Precise copying is required. Return the data below in full.

(Data entries)
>>>

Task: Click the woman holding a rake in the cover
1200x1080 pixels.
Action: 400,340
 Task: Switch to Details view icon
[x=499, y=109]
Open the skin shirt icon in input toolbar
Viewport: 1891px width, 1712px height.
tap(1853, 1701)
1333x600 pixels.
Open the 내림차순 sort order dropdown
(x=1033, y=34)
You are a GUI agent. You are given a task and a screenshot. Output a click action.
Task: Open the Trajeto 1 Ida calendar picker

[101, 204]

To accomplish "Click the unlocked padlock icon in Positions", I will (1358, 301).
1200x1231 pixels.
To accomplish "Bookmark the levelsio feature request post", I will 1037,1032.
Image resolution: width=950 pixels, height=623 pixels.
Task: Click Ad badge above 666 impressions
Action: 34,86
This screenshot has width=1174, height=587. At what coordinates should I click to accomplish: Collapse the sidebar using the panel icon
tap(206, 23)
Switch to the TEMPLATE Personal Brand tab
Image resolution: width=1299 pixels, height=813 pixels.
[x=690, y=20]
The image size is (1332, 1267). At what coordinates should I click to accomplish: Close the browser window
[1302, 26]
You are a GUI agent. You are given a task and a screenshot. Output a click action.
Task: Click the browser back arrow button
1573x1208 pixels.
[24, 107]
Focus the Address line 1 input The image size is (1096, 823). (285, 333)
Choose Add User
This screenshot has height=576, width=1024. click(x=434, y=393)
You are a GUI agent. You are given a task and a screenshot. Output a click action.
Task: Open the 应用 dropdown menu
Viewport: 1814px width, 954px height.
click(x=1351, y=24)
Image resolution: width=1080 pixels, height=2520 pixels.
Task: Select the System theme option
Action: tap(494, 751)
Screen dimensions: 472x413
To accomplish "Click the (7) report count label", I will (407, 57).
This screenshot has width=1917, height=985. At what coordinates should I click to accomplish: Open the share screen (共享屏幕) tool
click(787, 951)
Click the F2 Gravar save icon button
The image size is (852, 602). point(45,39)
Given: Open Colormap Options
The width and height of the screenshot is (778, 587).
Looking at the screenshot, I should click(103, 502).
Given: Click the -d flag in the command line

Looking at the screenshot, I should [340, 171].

<<<

## Finished exercise
Task: Click the woman holding a rake in the cover
1200x1080 pixels.
Action: 400,340
 Task: Switch to Details view icon
[x=499, y=109]
Open the skin shirt icon in input toolbar
Viewport: 1891px width, 1712px height.
tap(1853, 1701)
1333x600 pixels.
Open the 내림차순 sort order dropdown
(x=1033, y=34)
You are a GUI agent. You are given a task and a screenshot. Output a click action.
Task: Open the Trajeto 1 Ida calendar picker

[101, 204]

To accomplish "Click the unlocked padlock icon in Positions", I will (1358, 301).
1200x1231 pixels.
To accomplish "Bookmark the levelsio feature request post", I will 1037,1032.
Image resolution: width=950 pixels, height=623 pixels.
Task: Click Ad badge above 666 impressions
Action: 34,86
This screenshot has width=1174, height=587. At what coordinates should I click to accomplish: Collapse the sidebar using the panel icon
tap(206, 23)
Switch to the TEMPLATE Personal Brand tab
Image resolution: width=1299 pixels, height=813 pixels.
[x=690, y=20]
The image size is (1332, 1267). At what coordinates should I click to accomplish: Close the browser window
[1302, 26]
You are a GUI agent. You are given a task and a screenshot. Output a click action.
Task: Click the browser back arrow button
1573x1208 pixels.
[24, 107]
Focus the Address line 1 input The image size is (1096, 823). (285, 333)
Choose Add User
This screenshot has height=576, width=1024. click(x=434, y=393)
You are a GUI agent. You are given a task and a screenshot. Output a click action.
Task: Open the 应用 dropdown menu
Viewport: 1814px width, 954px height.
click(x=1351, y=24)
Image resolution: width=1080 pixels, height=2520 pixels.
Task: Select the System theme option
Action: tap(494, 751)
Screen dimensions: 472x413
To accomplish "Click the (7) report count label", I will (407, 57).
This screenshot has width=1917, height=985. At what coordinates should I click to accomplish: Open the share screen (共享屏幕) tool
click(787, 951)
Click the F2 Gravar save icon button
The image size is (852, 602). point(45,39)
Given: Open Colormap Options
The width and height of the screenshot is (778, 587).
Looking at the screenshot, I should click(103, 502).
Given: Click the -d flag in the command line

Looking at the screenshot, I should [340, 171].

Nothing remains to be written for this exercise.